Early PlayStation development kits were based on Sony NEWS hardware, with added PlayStation hardware. Nintendo also developed its first-party Super NES titles on Sony NEWS hardware.

The Sony NEWS was unable to break into the U.S. market, where Sun Microsystems was dominant, and also did not fare well in Europe.

The NEWS platform was later used for video-on-demand applications, and for Internet server applications.

The NEWS division at Sony was dissolved in 1998.

==Hardware==
The Sony NEWS originally came equipped with a dual 680x0 (68020 or 68030) processor configuration running at 16-25 MHz.

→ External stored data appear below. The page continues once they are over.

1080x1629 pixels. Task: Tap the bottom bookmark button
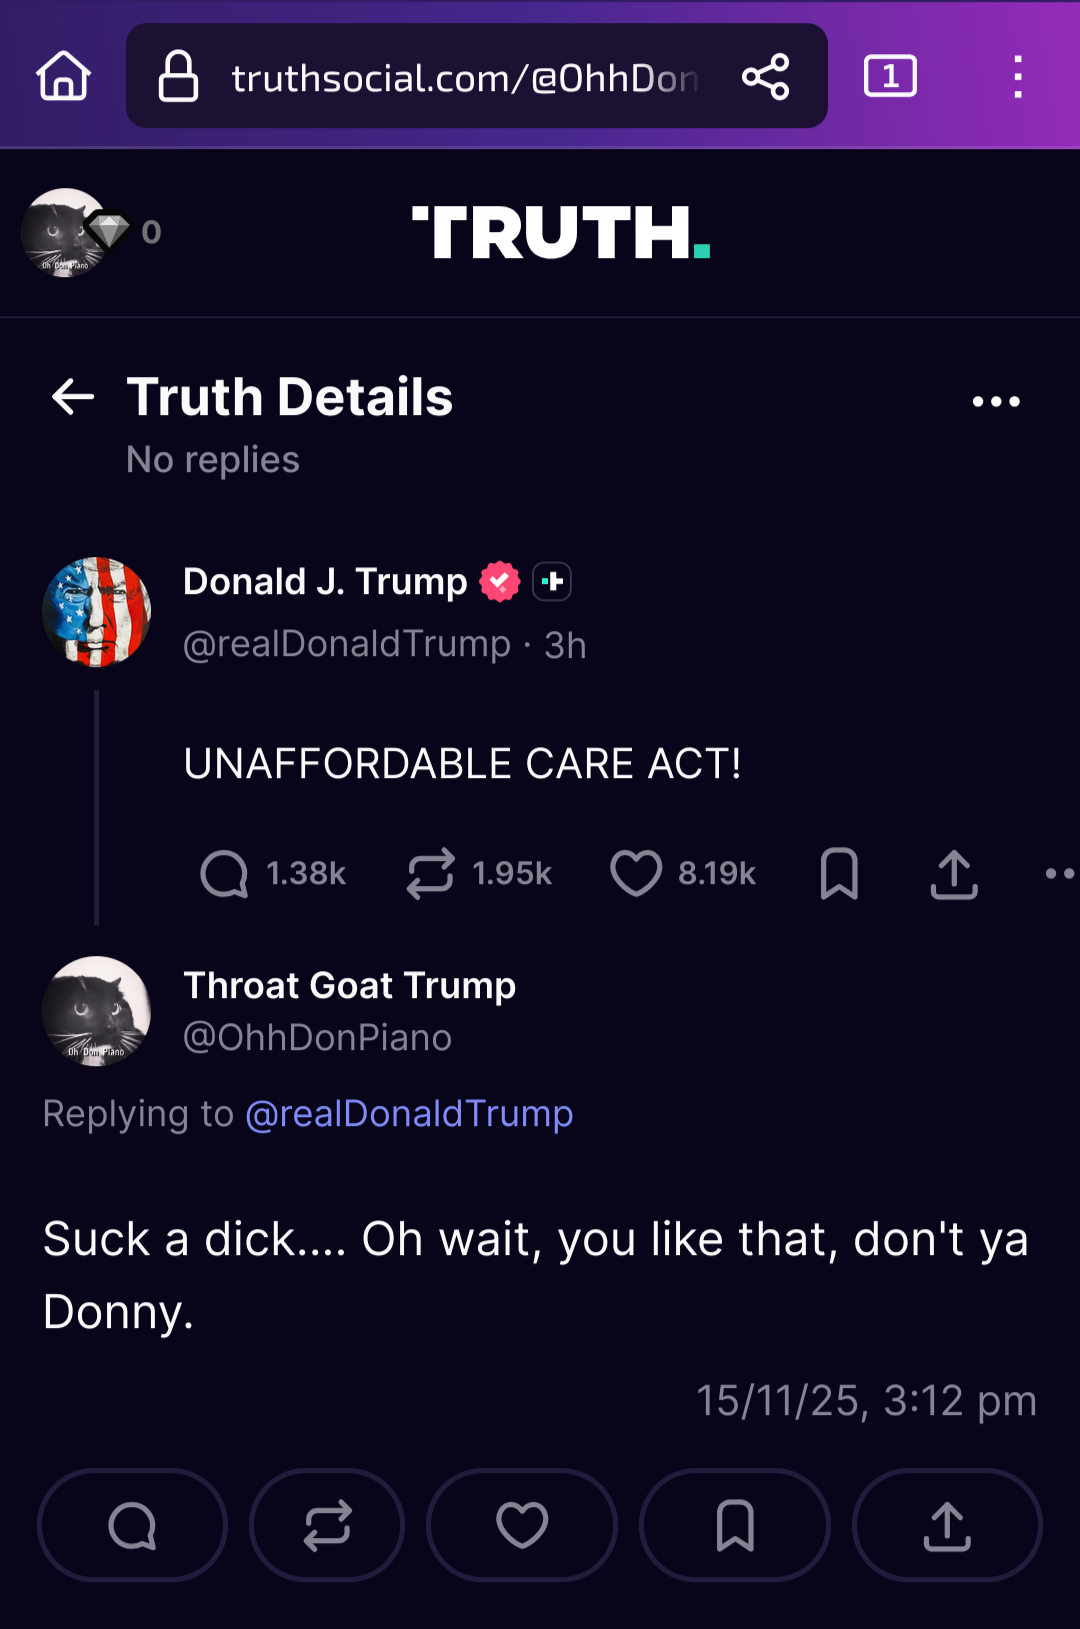pyautogui.click(x=735, y=1525)
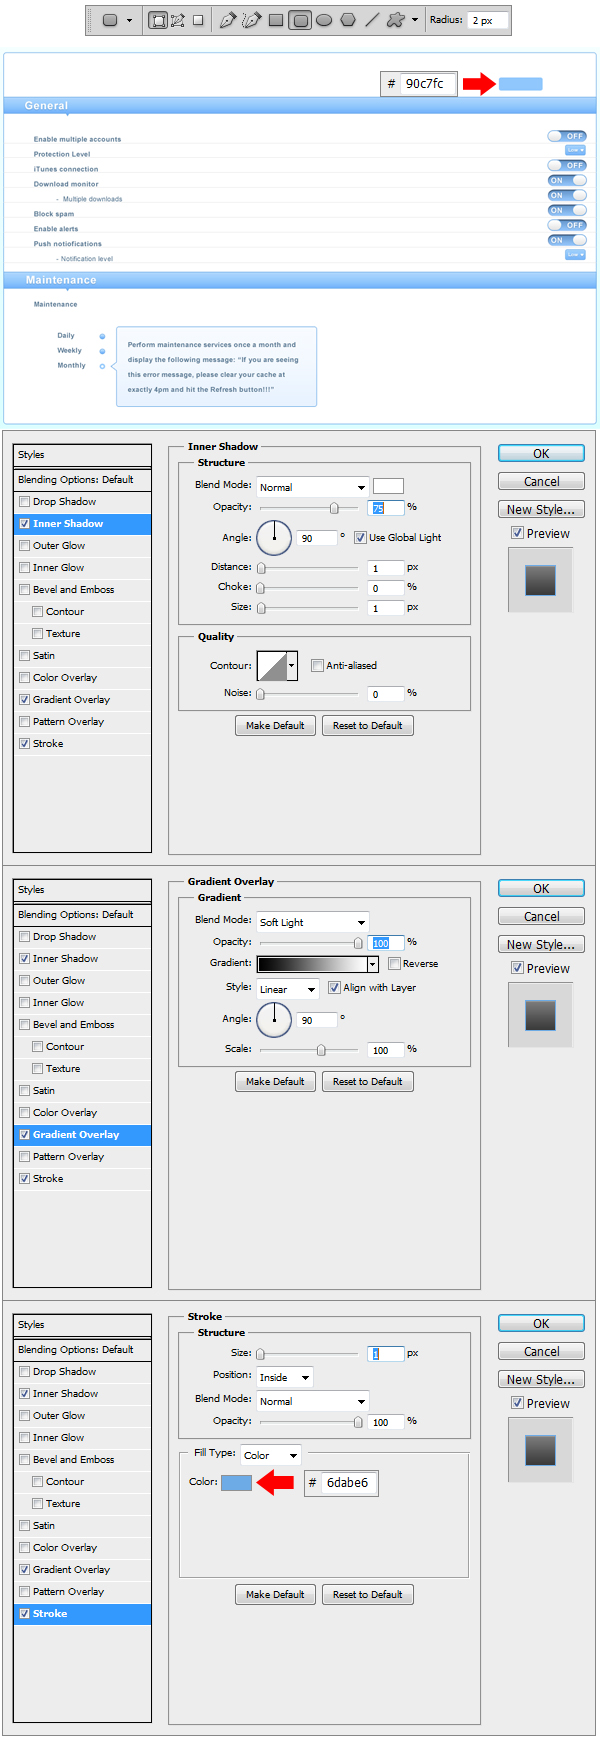
Task: Select Blending Options: Default in Stroke dialog
Action: [82, 1350]
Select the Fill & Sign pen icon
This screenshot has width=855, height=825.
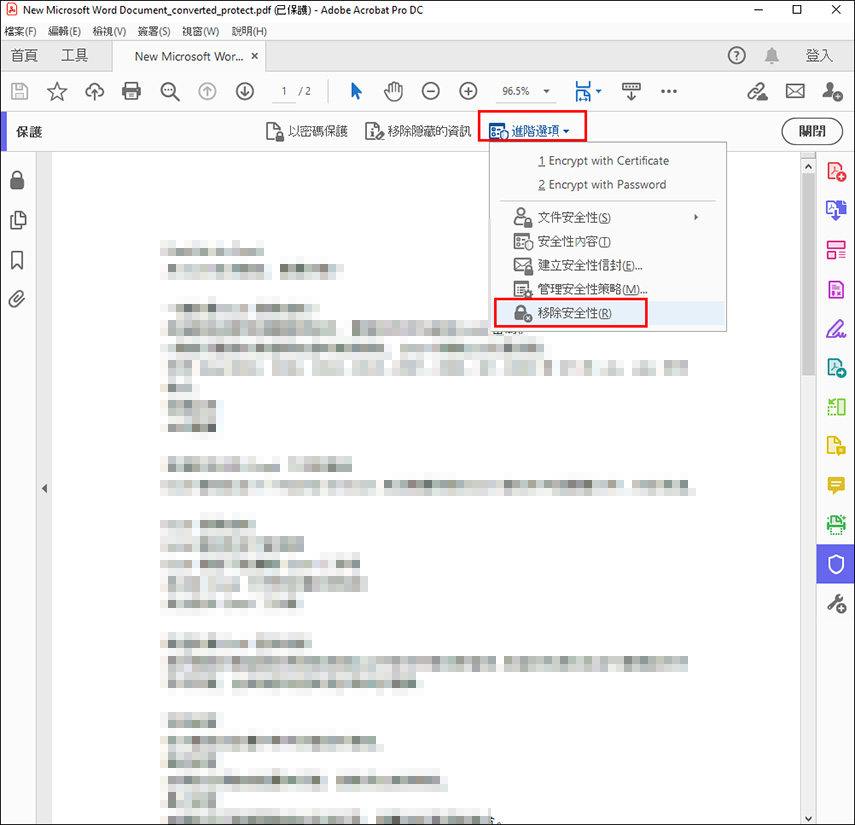point(836,329)
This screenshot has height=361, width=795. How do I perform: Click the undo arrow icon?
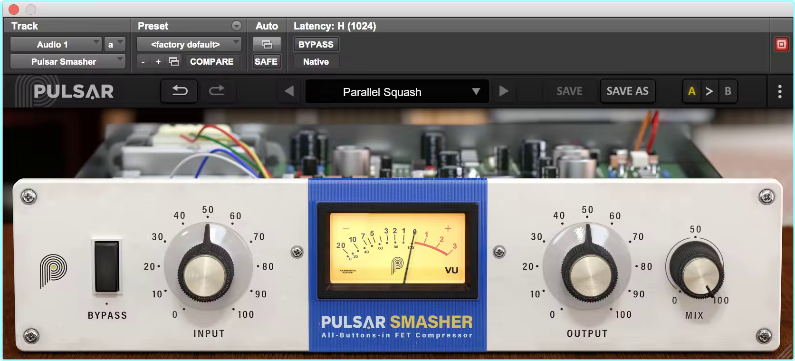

Later, the Sony NEWS was moved to the MIPS architecture, with MIPS III and MIPS IV microprocessors such as the R3000, R4000, R4400, R4600, R4700, and R10000. The fastest MIPS processors used in Sony NEWS workstations run at 200 MHz.

Both 680x0 and MIPS models share the same case, which has a large door covering a 3 1/2" micro-diskette drive and a 5.25-in expansion bay, which can house a SCSI tape or CD-ROM drive. The details of the door are slightly different: two windows for the 680x0 models, while the MIPS ones have a single large window. Also hidden by the cover are a reset button and a series of DIP switches used to configure some bootup parameters.

On the back are 3 expansion slots, one of which normally houses a video card. Underneath those are connectors for SCSI, network (an AUI connector), serial (CH0, normally used for console, and CH1), parallel, and a keyboard.

==Software==

===NEWS-OS===
Originally, the Sony NEWS team had to decide which version of Unix to use: BSD or AT&T System V. The project leader was interested in the potential commercial support for System V, but the engineering team preferred BSD because it had rich networking features, including TCP/IP. Eventually BSD was chosen because they believed that computer networks would be important in the future.

NEWS-OS releases were based on three different versions of Unix:

- NEWS-OS 1.x: 4.2BSD, Shift JIS, introduced in 1987
- NEWS-OS 2.x: 4.2BSD, Shift JIS, introduced in 1987
- NEWS-OS 3.x: 4.3BSD, EUC, introduced in 1988
- NEWS-OS 4.x: 4.3BSD, EUC, introduced in 1990
- NEWS-OS 5.x: SVR4.2, EUC, introduced in 1992
- NEWS-OS 6.x: SVR4.2, EUC, introduced in 1993

Prior to NEWS-OS 3.9, all versions of NEWS-OS were released exclusively for the 680x0 series of processors. NEWS-OS 3.9 was released in both CISC ("C") versions and RISC ("R") versions, for the 680x0 and the MIPS architecture, respectively. For example, NEWS-OS 3.9 was released as "NEWS-OS 3.9C" and "NEWS-OS 3.9R", with the same functionality in both the CISC and RISC versions. The NEWS-OS 4.x series was also released in both CISC and RISC versions.

===Third-party software===
Yukihiro Matsumoto originally implemented the Ruby programming language on the 4.3BSD-based NEWS-OS 3.x, but later migrated his work to SunOS 4.x, and finally to Linux. In 1999, Ruby was known to work across many different operating systems, including NEWS-OS.